> Your objective
If a line below contains the word "will", count it. Please give the total and nothing else.

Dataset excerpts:
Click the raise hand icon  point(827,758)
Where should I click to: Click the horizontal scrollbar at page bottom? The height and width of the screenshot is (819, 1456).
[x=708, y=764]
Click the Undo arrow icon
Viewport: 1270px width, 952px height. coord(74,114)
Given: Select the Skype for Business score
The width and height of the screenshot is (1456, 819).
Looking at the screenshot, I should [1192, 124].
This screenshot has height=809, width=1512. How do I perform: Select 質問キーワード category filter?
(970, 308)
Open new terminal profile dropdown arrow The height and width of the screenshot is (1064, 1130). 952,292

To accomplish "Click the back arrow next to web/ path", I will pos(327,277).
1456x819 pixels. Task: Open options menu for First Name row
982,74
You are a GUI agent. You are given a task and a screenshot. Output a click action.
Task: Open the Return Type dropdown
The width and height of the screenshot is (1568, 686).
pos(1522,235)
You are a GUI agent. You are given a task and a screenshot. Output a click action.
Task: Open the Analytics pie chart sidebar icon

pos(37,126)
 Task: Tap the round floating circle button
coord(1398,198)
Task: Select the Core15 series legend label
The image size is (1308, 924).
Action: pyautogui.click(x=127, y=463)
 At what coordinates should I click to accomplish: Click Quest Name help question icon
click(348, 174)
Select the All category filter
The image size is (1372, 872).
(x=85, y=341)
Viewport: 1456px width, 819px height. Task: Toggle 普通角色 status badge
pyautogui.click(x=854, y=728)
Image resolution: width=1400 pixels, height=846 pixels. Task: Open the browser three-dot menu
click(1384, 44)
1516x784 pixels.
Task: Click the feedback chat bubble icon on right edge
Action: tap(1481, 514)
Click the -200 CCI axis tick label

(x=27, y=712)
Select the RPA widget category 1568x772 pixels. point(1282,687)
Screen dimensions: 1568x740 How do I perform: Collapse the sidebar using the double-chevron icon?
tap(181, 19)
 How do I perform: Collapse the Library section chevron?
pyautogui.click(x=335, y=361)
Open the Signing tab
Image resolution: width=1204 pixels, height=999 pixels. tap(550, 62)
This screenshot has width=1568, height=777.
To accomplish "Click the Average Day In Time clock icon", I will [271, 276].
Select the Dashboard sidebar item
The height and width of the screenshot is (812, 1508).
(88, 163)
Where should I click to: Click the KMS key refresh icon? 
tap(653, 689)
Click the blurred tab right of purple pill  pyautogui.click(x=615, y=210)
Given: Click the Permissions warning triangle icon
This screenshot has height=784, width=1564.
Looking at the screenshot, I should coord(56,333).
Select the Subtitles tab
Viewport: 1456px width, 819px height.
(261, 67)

> Written solution
2